--- START ---

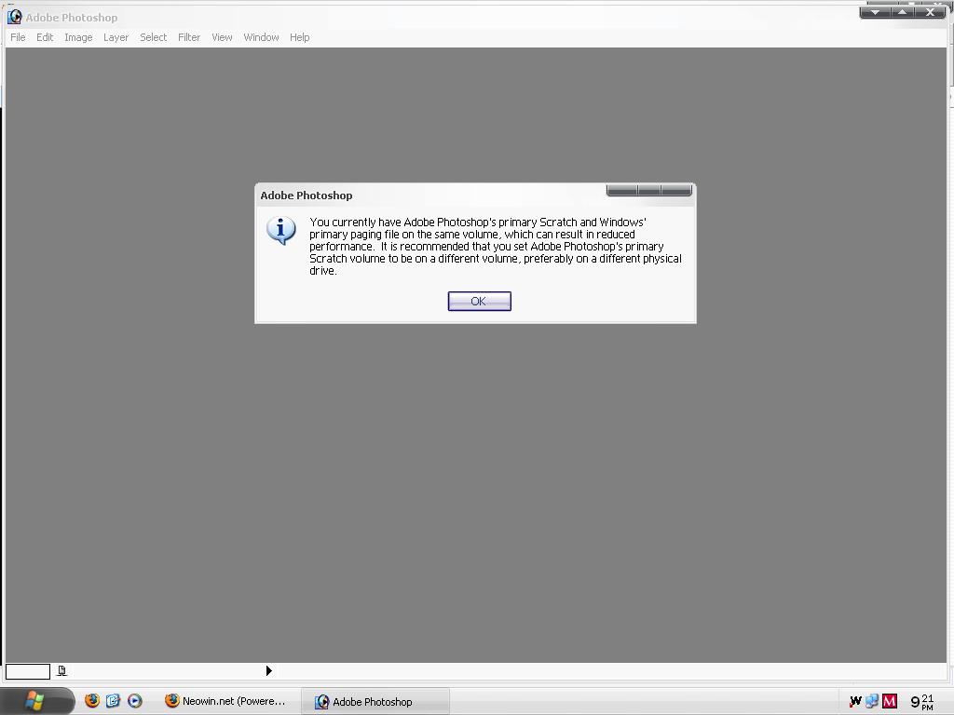Open the Filter menu
This screenshot has height=715, width=954.
coord(189,37)
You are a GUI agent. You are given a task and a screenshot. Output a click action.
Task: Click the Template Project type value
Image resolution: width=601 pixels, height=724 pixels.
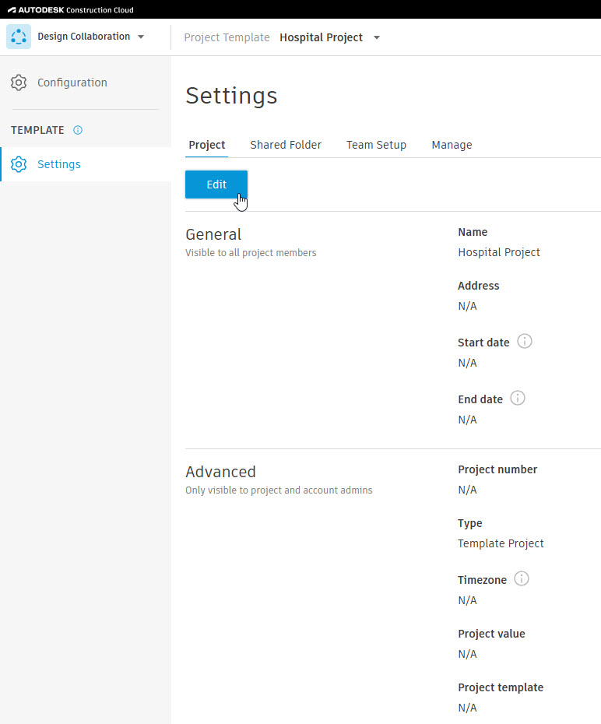click(501, 543)
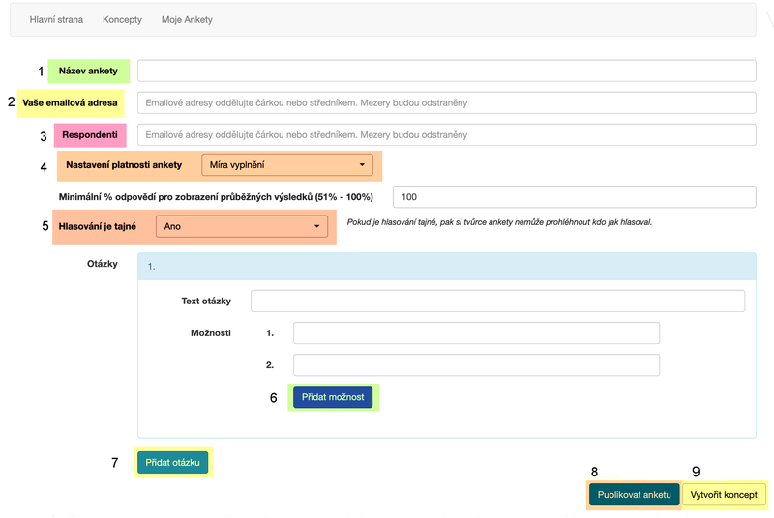This screenshot has width=774, height=518.
Task: Publish survey via Publikovat anketu button
Action: [634, 494]
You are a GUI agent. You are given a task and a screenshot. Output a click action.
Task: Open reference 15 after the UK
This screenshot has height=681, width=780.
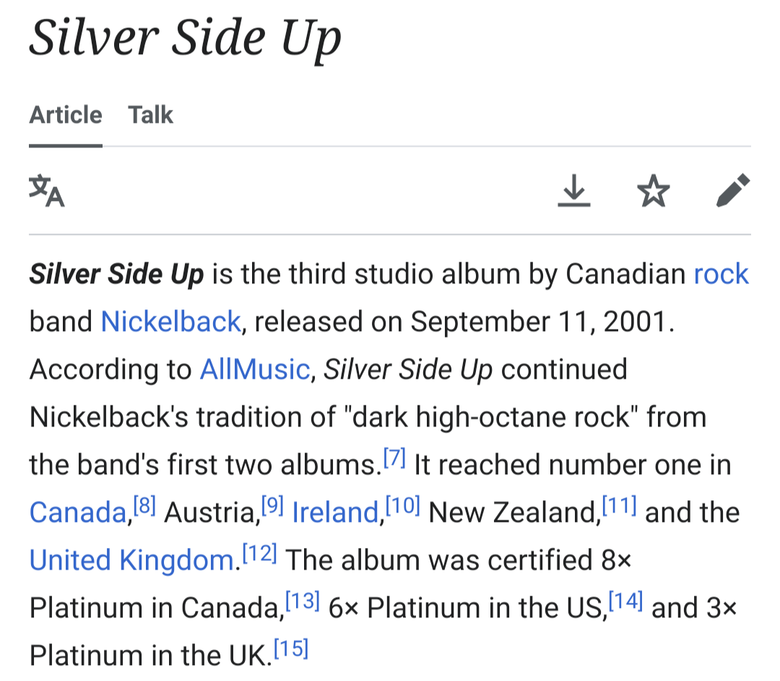tap(292, 648)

--- END ---

* _Problem_
Retype only the lines above from the one with "Task: Open reference 15 after the UK" through the last, both ends included, keeping every picture out of the copy.

* _Output for this exercise_
Task: Open reference 15 after the UK
This screenshot has height=681, width=780.
tap(292, 648)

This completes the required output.